Saturday, March 24, 2007

Swinging the lotto ax at the wrong target

The head of the Ontario Lottery and Gaming Corporation, Duncan Brown, has been fired by the province's Minister of Public Infrastructure, David Caplan. This in spite of the fact Brown was starting to clean up the fraud mess within the OLG and was fully ready to implement all the recommendations of the Ombudsman.

Perhaps a new perspective is needed at the agency that operates Ontario's games, casinos and racetracks. However, I think Caplan has this all wrong. The problem isn't with the lottery or the people at the offices in Toronto and Sault Sainte Marie who in good faith operate the games.
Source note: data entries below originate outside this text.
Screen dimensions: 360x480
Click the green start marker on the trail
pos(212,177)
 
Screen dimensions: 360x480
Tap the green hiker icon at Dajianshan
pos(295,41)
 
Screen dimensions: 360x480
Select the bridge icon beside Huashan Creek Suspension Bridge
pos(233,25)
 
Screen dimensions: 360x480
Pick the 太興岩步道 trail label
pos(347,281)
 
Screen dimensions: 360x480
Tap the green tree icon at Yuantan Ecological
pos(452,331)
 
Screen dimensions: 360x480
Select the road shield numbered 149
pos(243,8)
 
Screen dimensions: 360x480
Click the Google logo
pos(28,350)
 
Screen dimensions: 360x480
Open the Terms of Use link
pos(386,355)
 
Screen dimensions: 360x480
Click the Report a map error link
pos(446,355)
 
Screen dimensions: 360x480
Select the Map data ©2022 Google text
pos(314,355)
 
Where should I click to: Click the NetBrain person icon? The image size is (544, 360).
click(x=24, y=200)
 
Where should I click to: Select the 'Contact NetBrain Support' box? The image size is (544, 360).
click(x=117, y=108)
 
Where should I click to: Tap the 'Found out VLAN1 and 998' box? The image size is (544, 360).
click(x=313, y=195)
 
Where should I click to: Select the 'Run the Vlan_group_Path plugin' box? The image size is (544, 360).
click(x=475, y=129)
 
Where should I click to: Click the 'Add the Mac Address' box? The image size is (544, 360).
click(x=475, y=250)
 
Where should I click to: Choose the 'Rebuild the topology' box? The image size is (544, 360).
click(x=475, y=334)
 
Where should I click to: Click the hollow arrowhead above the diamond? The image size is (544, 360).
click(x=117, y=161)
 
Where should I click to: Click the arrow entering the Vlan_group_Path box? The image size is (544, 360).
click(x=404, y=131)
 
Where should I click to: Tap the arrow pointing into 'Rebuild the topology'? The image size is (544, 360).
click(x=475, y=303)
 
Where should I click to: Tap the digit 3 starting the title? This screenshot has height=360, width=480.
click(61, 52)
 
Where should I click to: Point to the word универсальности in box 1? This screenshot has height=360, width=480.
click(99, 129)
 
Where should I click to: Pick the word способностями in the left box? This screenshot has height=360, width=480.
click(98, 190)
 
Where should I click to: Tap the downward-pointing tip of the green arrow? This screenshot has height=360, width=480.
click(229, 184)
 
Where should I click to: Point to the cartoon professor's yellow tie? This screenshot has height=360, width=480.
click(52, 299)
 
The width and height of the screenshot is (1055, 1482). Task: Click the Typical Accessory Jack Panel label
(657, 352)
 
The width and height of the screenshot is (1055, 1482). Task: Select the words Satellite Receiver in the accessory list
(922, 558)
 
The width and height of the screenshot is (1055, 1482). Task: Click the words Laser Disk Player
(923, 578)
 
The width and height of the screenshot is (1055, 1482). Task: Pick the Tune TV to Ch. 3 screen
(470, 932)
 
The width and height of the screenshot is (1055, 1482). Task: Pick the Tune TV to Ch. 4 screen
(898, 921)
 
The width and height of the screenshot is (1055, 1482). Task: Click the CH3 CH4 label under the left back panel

Even though the entire current series of Super Bingo had to be pulled last week when someone discovered one could pick winners from the scratch and lose tickets without even scratching.

No, the problem is with the group of people who best know how the game is played -- the retailers who sell the tickets. The "win" rate among those operators is way higher than the general population or what one would expect it to be. This is patently unfair to those who buy scrips in the hopes he or she will have as fair a chance as anyone else.

The only truly fair way to do this would be to prohibit retailers and their employees from purchasing tickets. This might wind up excluding a large number of people -- in Ontario it could be as many as a half million -- but it could be addressed if in return the store operators got larger commissions on sales and for big wins. This is the law in many US states, but it would never fly in Canada; that is retailers would never accept a ban outright. After all, most retailers do play by the rules and it's a relative few bad apples that are the spoilers.

So instead there should be a "one strike rule": If a retailer gets caught cheating, he or she is not only banned from selling lottery products (which in many cases would put him or her out of business anyway) but they have to pay back any and all ill gotten gains with an additional penalty, say 50 to 100%, to go to the Criminal Injuries Compensation Board. This is in addition to jail time. We don't have to put up with unscrupulous ticket sellers, period.

In the meantime, some of the measures that OLG has already put in -- for example, a machine not only plays a special chime if it validates a "win" of over $10,000 but also locks down the terminal until the win can be verified by voice through both the retailer and the customer -- are things that should have been done long ago but are still welcome steps. That being said, Brown should be let to finish the job of weeding out the fraud, before he is let go. Caplan overreacted.